Everybody is affected in the increase of basic commodities (power rates, high tuition fees, high transport fare and others), hence, all workers must be given much to sustain their families.”
Barros told Sun.Star Cagayan de Oro that, “Ang kahimtang karun sa mga mamumuo diri sa northern Mindanao, sama ra gihapon sa kahimtang nasudnong langkob (The situation of the workers here in Northern Mindanao is no different from the national scope).”
Barros said that industry workers have decreased over the years while the service workers have increased considering the mushrooming of service-oriented businesses.

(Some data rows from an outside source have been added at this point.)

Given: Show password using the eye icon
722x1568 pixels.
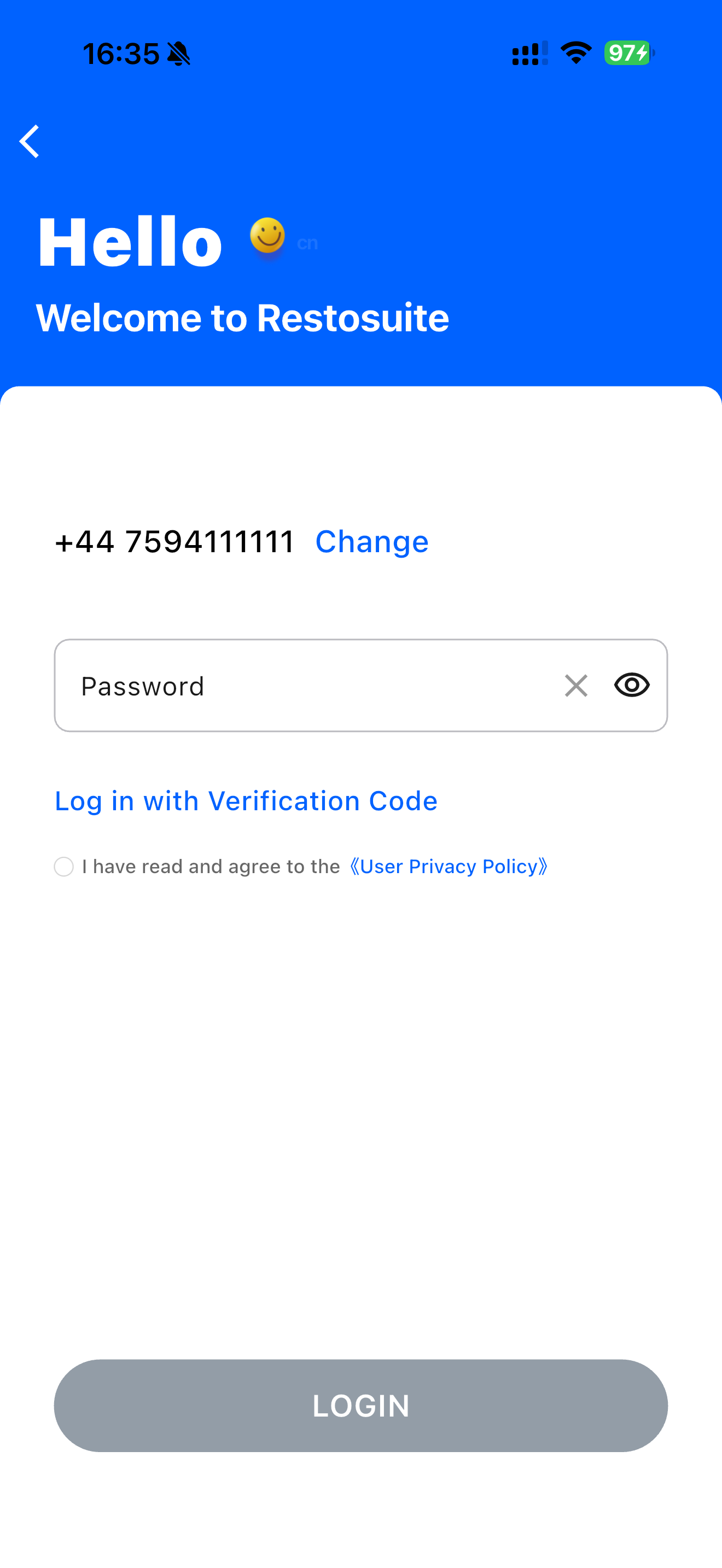Looking at the screenshot, I should [x=632, y=685].
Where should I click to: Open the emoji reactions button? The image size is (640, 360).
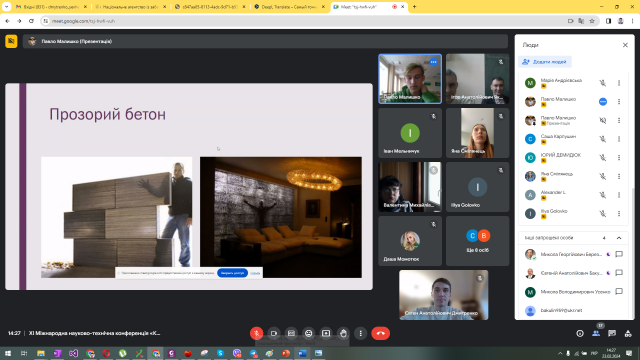[309, 333]
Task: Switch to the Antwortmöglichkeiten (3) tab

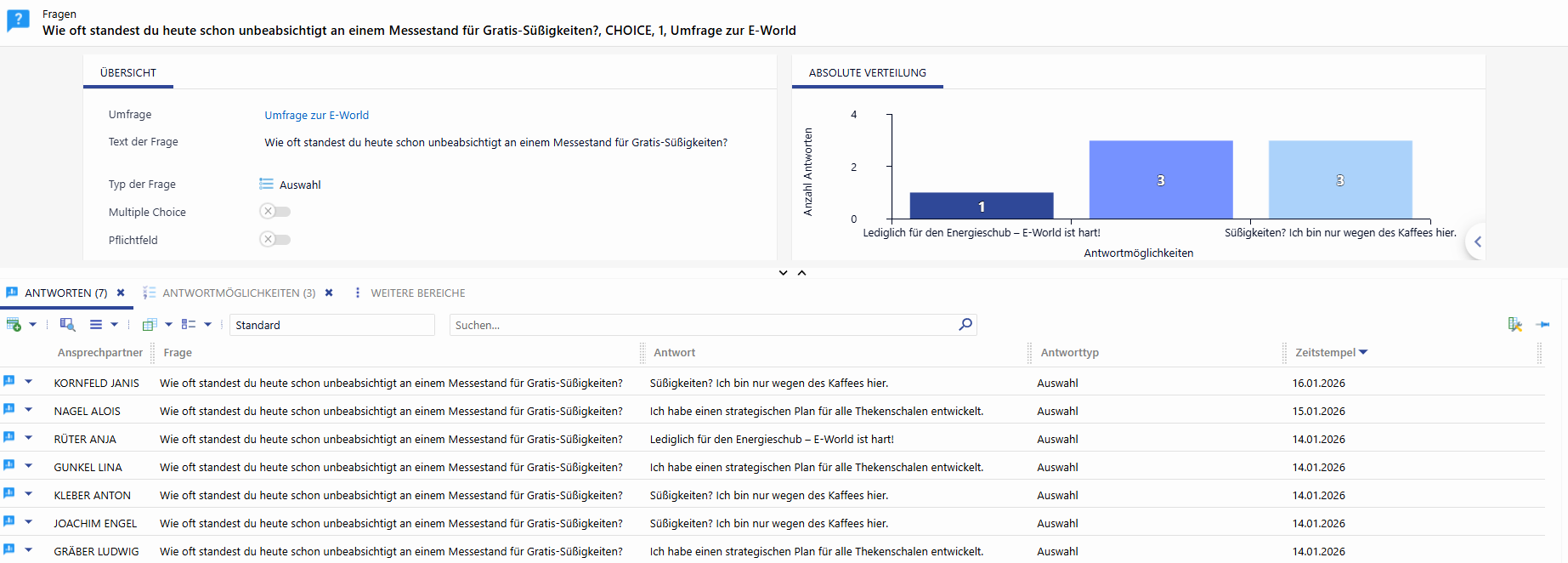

“Nag pamatuod lang kini nga ang Pilipinas, dili pa gyud industriyalisado (This is a proof that the Philippines is not yet industrialized). It has remained import dependent and export oriented,” he added.
“Nagkanipis pud ang atong agri-workers diri kay mao lagi, tig-tanum raman ta ug agricultural products para i-export sa gawas. Para mabulahan ang mga langyaw ug dili ang katawhang Pilipino (Our agri-workers have also diminished since they only plant the agricultural produce for export. It favors the foreigners and not the Filipinos),” he added.
Barros said that KMU reiterates its across-the-board wage increase petition of P125.
He assured that KMU would continue to struggle with the workers in their plight to push for the humane and just wage.
He also encourages every worker to participate the May 1 labor day protest rally in the city. (With Lynyrd Alexsei N. Corrales XU-DevCom Intern)
Published in the Sun.Star Cagayan de Oro newspaper on April 27, 2014.